Listing from a data source:

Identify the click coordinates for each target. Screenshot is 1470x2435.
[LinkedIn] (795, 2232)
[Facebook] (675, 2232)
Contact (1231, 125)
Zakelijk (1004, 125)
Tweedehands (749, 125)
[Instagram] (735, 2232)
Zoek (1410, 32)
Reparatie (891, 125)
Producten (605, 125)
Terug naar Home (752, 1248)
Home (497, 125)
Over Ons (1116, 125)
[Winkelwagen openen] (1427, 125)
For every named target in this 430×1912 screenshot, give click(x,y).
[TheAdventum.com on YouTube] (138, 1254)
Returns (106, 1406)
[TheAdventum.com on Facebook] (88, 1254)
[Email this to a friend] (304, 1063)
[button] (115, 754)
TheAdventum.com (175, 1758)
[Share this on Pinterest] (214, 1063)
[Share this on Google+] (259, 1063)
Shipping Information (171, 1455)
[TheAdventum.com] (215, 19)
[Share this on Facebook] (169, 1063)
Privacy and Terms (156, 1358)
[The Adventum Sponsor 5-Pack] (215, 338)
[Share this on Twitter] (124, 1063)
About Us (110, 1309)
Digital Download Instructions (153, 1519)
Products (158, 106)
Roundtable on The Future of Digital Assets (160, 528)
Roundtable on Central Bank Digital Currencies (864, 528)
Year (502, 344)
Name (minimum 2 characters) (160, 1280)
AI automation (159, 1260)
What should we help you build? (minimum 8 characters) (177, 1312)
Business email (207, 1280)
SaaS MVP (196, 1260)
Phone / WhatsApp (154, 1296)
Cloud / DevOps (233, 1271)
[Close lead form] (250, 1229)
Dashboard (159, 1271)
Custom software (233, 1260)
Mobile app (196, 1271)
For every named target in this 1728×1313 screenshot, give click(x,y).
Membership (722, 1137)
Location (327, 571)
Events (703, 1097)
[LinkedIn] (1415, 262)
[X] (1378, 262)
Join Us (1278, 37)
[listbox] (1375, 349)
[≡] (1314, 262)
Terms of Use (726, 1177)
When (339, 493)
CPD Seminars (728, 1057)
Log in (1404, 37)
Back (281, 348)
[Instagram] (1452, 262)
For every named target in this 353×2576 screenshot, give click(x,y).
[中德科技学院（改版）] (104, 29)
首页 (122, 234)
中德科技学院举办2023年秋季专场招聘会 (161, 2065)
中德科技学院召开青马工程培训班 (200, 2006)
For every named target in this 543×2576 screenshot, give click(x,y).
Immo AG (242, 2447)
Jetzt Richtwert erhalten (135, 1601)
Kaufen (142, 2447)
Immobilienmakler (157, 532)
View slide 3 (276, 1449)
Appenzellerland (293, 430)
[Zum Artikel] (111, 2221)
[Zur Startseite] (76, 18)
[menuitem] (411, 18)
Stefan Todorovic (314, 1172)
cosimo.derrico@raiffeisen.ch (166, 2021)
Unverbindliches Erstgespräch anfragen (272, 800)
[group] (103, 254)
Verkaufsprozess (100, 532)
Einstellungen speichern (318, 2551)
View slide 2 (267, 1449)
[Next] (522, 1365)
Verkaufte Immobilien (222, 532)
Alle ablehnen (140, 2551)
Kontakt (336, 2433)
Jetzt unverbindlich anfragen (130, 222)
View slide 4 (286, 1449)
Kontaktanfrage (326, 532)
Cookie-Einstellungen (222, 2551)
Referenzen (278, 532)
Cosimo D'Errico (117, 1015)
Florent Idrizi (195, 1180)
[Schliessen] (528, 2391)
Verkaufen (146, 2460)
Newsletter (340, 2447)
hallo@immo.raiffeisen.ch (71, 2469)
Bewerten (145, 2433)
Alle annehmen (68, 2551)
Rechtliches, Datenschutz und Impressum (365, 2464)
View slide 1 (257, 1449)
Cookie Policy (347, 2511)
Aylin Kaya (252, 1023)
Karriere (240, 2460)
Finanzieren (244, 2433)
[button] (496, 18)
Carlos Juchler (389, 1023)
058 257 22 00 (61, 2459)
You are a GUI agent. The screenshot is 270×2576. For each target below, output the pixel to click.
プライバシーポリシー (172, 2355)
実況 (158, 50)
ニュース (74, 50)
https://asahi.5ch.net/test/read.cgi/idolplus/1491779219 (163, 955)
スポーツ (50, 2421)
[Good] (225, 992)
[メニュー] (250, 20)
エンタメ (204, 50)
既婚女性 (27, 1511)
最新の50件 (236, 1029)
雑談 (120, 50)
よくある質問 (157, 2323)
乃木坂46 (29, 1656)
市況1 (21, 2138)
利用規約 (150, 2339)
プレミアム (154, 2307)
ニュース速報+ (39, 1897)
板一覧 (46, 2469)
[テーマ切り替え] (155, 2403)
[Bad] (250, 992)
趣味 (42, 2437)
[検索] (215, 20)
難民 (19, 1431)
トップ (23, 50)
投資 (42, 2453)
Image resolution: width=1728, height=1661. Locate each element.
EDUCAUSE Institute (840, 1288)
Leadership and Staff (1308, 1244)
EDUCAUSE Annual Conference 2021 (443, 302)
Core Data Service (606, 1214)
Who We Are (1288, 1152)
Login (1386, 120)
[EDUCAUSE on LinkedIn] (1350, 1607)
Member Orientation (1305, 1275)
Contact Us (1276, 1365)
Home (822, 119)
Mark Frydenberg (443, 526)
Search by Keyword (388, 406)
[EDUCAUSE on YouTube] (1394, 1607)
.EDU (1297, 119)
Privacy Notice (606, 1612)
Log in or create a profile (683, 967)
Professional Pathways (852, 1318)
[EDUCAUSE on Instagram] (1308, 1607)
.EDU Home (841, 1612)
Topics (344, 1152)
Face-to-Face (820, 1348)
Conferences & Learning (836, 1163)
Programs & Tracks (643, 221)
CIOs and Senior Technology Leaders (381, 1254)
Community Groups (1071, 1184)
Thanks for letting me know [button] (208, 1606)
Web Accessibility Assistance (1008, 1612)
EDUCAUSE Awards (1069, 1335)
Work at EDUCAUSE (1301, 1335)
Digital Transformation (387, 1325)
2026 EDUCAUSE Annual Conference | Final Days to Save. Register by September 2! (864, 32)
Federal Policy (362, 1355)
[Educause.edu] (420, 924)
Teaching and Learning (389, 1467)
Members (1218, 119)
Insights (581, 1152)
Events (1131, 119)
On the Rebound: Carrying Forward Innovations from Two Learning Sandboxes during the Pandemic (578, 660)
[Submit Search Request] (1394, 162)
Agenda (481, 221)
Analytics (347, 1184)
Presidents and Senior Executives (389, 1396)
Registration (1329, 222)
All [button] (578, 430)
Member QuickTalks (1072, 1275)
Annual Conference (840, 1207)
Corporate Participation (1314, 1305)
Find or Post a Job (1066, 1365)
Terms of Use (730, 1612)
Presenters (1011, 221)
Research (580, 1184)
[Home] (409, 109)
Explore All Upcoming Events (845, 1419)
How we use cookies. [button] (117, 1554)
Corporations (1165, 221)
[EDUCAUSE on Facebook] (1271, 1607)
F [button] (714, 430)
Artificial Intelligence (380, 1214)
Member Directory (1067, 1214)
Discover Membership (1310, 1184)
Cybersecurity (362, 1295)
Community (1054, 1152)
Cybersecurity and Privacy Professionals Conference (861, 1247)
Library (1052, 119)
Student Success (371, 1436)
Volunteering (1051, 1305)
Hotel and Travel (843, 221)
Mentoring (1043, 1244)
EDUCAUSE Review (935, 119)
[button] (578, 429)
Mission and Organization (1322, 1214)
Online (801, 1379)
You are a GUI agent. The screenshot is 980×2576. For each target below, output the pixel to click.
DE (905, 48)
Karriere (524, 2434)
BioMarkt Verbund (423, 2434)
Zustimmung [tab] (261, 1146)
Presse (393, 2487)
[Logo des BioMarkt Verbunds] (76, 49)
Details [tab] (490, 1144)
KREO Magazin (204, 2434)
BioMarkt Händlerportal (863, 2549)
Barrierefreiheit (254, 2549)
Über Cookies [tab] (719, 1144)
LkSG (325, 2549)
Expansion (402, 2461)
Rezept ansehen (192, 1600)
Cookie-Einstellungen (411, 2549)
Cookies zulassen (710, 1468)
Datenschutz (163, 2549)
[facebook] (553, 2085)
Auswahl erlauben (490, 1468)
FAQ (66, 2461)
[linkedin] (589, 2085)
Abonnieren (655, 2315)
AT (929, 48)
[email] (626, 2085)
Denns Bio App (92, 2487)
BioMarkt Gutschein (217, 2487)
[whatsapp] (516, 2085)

WHAT YOU NEED TO DO: Rewrite the listing from the line with "[TheAdventum.com on Facebook] (88, 1254)" to the line with "About Us (110, 1309)", both included, with any request lines among them. Multiply every coordinate in the answers by 0.9 and round each result to a whole number, with halves rounded up.

RIGHT ANSWER:
[TheAdventum.com on Facebook] (79, 1129)
[Email this to a friend] (274, 957)
[button] (104, 679)
TheAdventum.com (158, 1582)
[Share this on Pinterest] (193, 957)
[Share this on Google+] (233, 957)
Shipping Information (154, 1310)
[TheAdventum.com] (194, 17)
[Share this on Facebook] (152, 957)
Privacy and Terms (140, 1222)
[The Adventum Sponsor 5-Pack] (194, 304)
[Share this on Twitter] (112, 957)
About Us (99, 1178)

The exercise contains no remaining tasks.